Queste regole esistono nel Regno Unito, Svezia, Olanda e Finlandia. In Italia invece tra i dibattiti si vaga alla ricerca della retta via.
Roma – Niente smartphone ai minori di 13 anni, siamo francesi! E’ un modo per parafrasare il famoso titolo del film “Niente sesso, siamo inglesi”, una farsa teatrale esilarante e una sagace satira del perbenismo di costume inglese, messa in scena nel 1971. Ma è anche un titolo ironico per un argomento molto serio: la dipendenza dei bambini dagli smartphone che in Francia sta suscitando un acceso dibattito. Molti studi hanno rilevato gli effetti dannosi sul benessere delle persone e il presidente Macron (ancora per poco, visto che è stato escluso dal ballottaggio dopo 1° turno delle elezioni tenutesi il 30 giugno scorso) avrebbe intenzione di vietarlo ai minori di 13 anni. Anche perché secondo molti esperti in neurofisiologia e psichiatria, non c’è più tempo da perdere.
Addirittura è stato presentato un elenco di esortazioni tassative: proibire, prima dei 3 anni qualsiasi tipo di schermo; dai 3 ai 6 anni l’uso dei dispositivi solo con un adulto presente; niente smartphone prima dei 13 anni; niente social prima dei 15 anni, preferibile usarli dai 18 in su. Una normativa così limitativa non esiste in nessun Stato, anche se molti Paesi hanno dato delle disposizioni, quantomeno, per ridimensionarne l’uso a scuola. Indicazioni di questo tipo esistono nel Regno Unito, Svezia, Olanda e Finlandia. Negli USA, lo Stato di New York, avrebbe intenzione di vietare, a scuola, la connessione ad Internet. L’Italia, su questa tematica, vaga alla ricerca della retta via, vittima del cosiddetto paradosso del “lampione”.
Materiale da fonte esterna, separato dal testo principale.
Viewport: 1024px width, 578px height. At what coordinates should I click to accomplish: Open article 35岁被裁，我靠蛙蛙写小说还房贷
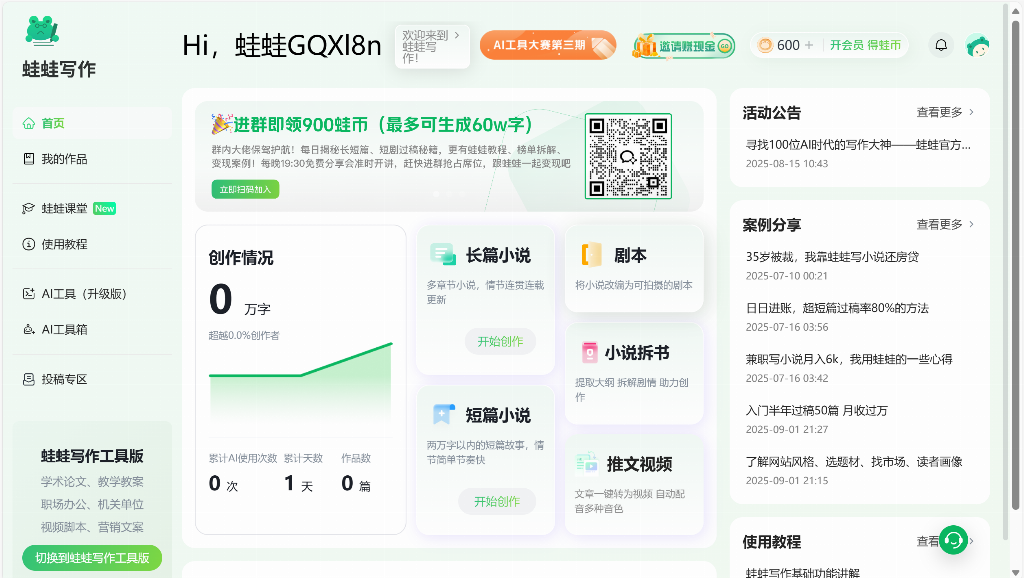tap(832, 257)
Si racconta che sotto un lampione c’è un ubriaco che sta cercando qualcosa. Si avvicina un poliziotto e gli chiede che cosa abbia perduto. “Ho perso le chiavi di casa”, risponde l’uomo, ed entrambi si mettono a cercarle. Dopo aver guardato a lungo, il poliziotto chiede all’uomo ubriaco se è proprio sicuro di averle perse lì. L’altro risponde: “No, non le ho perse qui, ma là dietro”, e indica un angolo buio in fondo alla strada. “Ma allora perché diamine le sta cercando qui?”. “Perché qui c’è più luce!”.
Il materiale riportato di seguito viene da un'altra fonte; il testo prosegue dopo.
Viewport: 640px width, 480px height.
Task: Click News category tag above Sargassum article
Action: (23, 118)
Ormai la comunità scientifica è consapevole dei danni sui bambini e ragazzi dell’uso frenetico della tecnologia. A conferma di ciò, è stato pubblicato uno studio effettuato in Finlandia sulla rivista “Archives of Disease in Childhod”, specializzata in salute infantile. E’ emerso che sono le adolescenti a fare un uso maggiore dei dispositivi tecnologici. Trascorrono, infatti, 6 ore al giorno a smanettare e il 17% del campione manifesta dipendenza e disagi psicofisici. Anche l’Italia non è messa bene, come dimostra il recente “Atlante dell’infanzia a rischio”, a cura di Save the Children (organizzazione per la tutela dei bambini)), in cui viene evidenziato che i pericoli derivanti dal trascorrere molto tempo davanti agli schermi digitali incombono sin dalla più tenera età. Ormai i ragazzini utilizzano lo smartphone a colazione, pranzo e cena, al punto che secondo il recente rapporto EURES (Ricerche Economiche e Sociali) l’82% dei giovani è nella condizione di essere dipendenti dallo smartphone.
Che la tecnologia possa provocare danni in qualunque parte del mondo è confermato da quello che è capitato alla tribù dei “Marubo” in Amazzonia, in cui Internet ha avuto lo stesso effetto di uno tsunami. La rete è arrivata laggiù per la… benevolenza di Elon Musk, attraverso il satellite Elon Musk. Sulla stampa internazionale sono apparse cronache che descrivono il modo in cui si comportano i giovani di questa comunità. Come tutti i loro coetanei: sempre a smanettare, non parlano, si sono impigriti, si muovono poco e hanno poca voglia di lavorare. Sembrano stralunati! Comunque, delle iniziative vanno pur prese per arginare il fenomeno. Anche se imporre il divieto, può avere effetti controproducenti. Nel senso che qualsiasi imposizione suscita maggiore interesse e voglia di trasgredirla.